La sûreté du goût et du talent n’est pas moindre dans la peinture des Effrontés. D’abord Vernouillet.

Quand Scapin mourut, le subtil artiste de duperies laissait un fils, Crispin, gentil drôle, de gaité un peu folle, mais de naissance et de sentiments suspects. Crispin engendra Frontin, un valet de hasard, aux doigts crochus. De la même lignée naquit Figaro, qui s’institua tribun, pour être quelqu’un. Il ne manquait pas d’esprit ; il en faisait surtout. Il fit même souche d’hommes d’esprit, comme lui, qui en eurent davantage, ou du moins l’eurent plus positif et le laissèrent fructifier. Les petits Figaro, les rejetons de M. Figaro portèrent leurs gages à la bourse, et dépouillèrent la livrée. Tel est l’arbre généalogique de Vernouillet. — Au reste, rien de M. Poirier. Vernouillet n’est pas un parvenu : ce qui implique peines, labeurs, patience et longueur de temps. Il n’est même pas un homme qui se pousse. Il est un homme pressé. Il s’improvise et s’impose par un coup d’éclat, dût l’éclat fêler les vitres. Que sont morale, honneur, famille, patrie pour un homme de cette trempe, quia par devers soi la complicité de la fortune ? Le moyen de jeter cette espèce dans une comédie de mœurs, sans que le traître et industrieux coquin chavire dans le drame ou le mélodrame ? Vous ne connaissez pas Émile Augier… Faire de Vernouillet un escroc en passe d’arriver à tout, même à prendre l’allure d’un honnête homme, cela était neuf et vu. Oh ! que cela était vu ! Mais le trait du génie, comme dit l’autre, est d’en avoir fait un effronté, c’est-à-dire justement le contraire d’un homme courageux et conséquent dans ses audaces.
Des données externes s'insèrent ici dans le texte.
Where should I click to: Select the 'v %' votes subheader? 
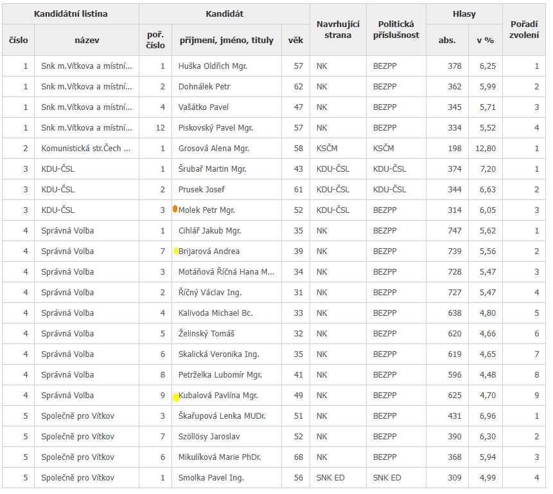pyautogui.click(x=485, y=40)
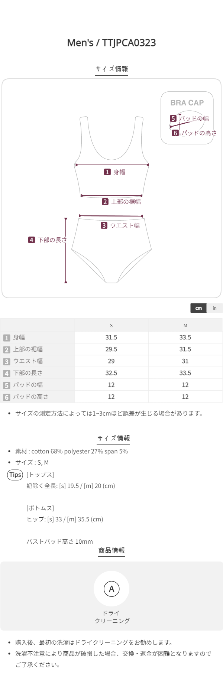Click the 商品情報 section heading
This screenshot has width=223, height=677.
tap(112, 550)
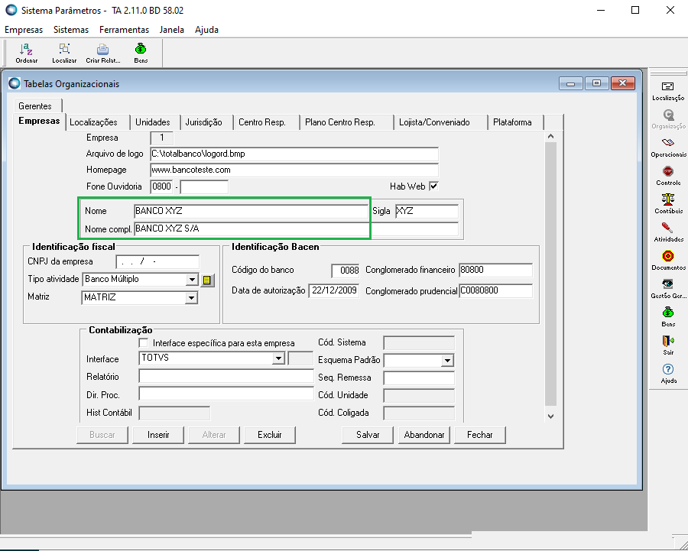Switch to the Localizações tab
The height and width of the screenshot is (551, 688).
(93, 122)
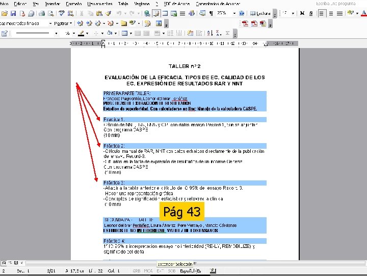
Task: Open Print Preview with the magnifier page icon
Action: [50, 13]
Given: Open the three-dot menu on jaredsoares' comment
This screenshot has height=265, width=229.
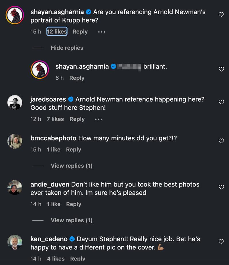Looking at the screenshot, I should coord(98,119).
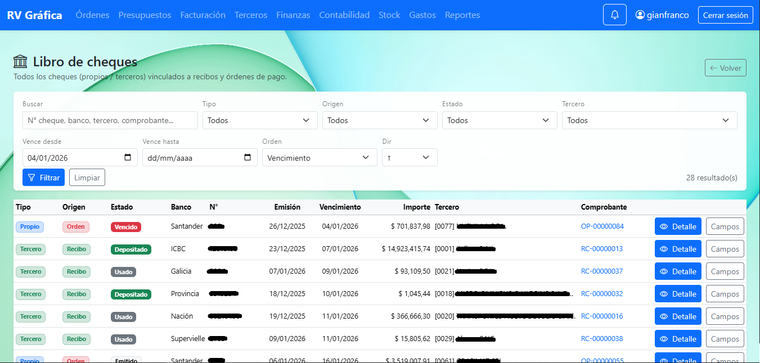Open the Reportes menu
Image resolution: width=760 pixels, height=363 pixels.
point(462,15)

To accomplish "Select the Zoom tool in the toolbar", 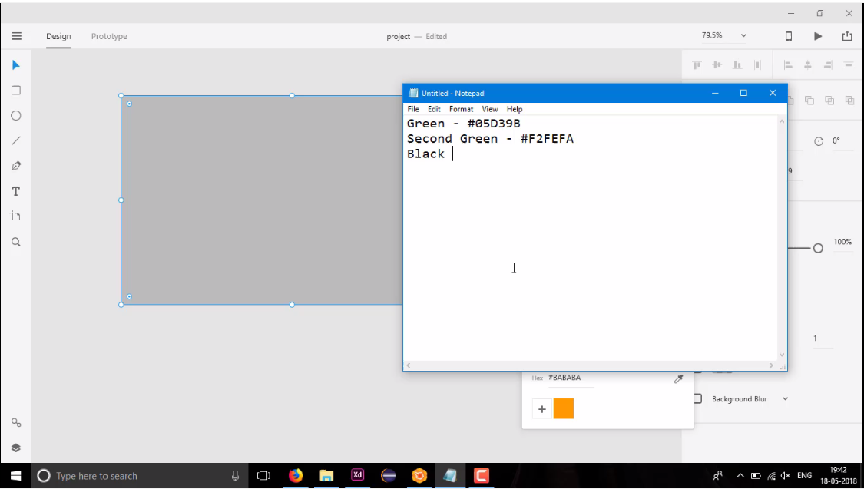I will pos(15,242).
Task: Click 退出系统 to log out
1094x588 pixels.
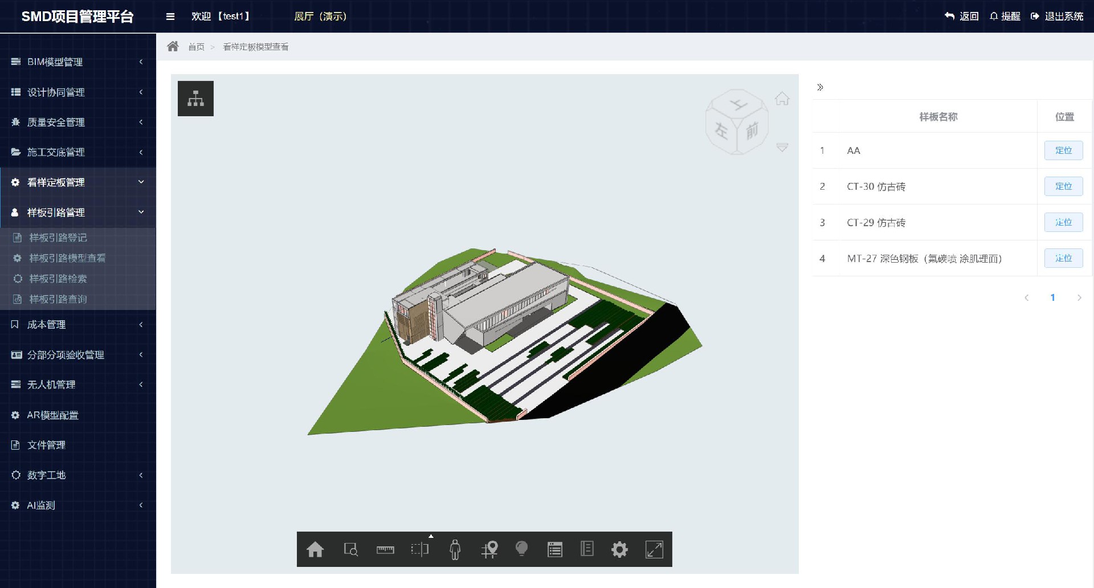Action: coord(1058,17)
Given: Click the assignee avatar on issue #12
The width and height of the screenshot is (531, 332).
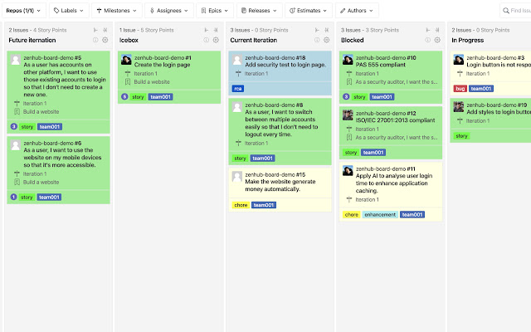Looking at the screenshot, I should (348, 115).
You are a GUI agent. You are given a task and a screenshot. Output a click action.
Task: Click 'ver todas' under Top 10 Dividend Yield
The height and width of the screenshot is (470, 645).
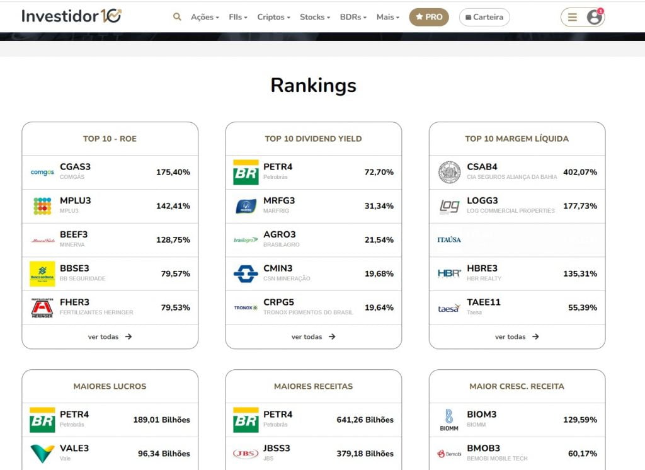coord(313,336)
L’effronterie est une attitude. Elle procède par boutades ; si elle a l’oeil provocant, c’est qu’elle craint à tout coup de le baisser. Elle est quelque chose comme de la défiance surmenée. L’extraction de Vernouillet lui pèse, et lui courbe le front au premier échec. Un homme de cette origine est capable de toutes les témérités, parce qu’il ne saurait retomber au-dessous de l’étage d’où il s’est élevé ; mais à la première passe grave, le voilà désemparé, parce qu’il est mal né, parti de trop bas, parce qu’il a du sang de faquin dans vs veines, et qu’il est hanté des coups de bâton endossés par ses ancêtres. En vain il s’habille en gentleman ; le veston est moulé ; mais le moule est d’un laquais. Dès le premier choc, c’est une aubaine pour lui de rencontrer un marquis, un vrai, qui le redresse, le remette en selle, et lui fasse la leçon. Mais attendons la fin. Et en effet, le personnage est double. Il a repris de l’aplomb, l’arrière-petit-fils de Frontin ; il a du flair et de l’ingéniosité, le petit-neveu de Figaro. Ce n’est pas une imagination médiocre que d’acheter un journal pour faire l’opinion au lieu de la subir. Il se met en tête de singer le désintéressement, et de refuser la subvention ministérielle pour consolider son crédit. Repousser les présents d’Artaxerxès, c’est le piquer d’adresse. C’est fort bien joué. Pour rentrer en grâce auprès des hommes, il a l’idée de conquérir les femmes ; il veut être digne, ce forban ; et sa dignité ne saurait être consacrée que par un riche mariage, qui l’installe confortablement dans le monde. Bravo, mon cher, on n’est pas plus habile. À seule fin d’obtenir la fille, il flatte le père, cajole le fils, s’intrigue et s’insinue auprès de la marraine, une noble dame un peu compromise, mais reçue partout. Le coup est d’une rare sagacité, et les cartes filées supérieurement.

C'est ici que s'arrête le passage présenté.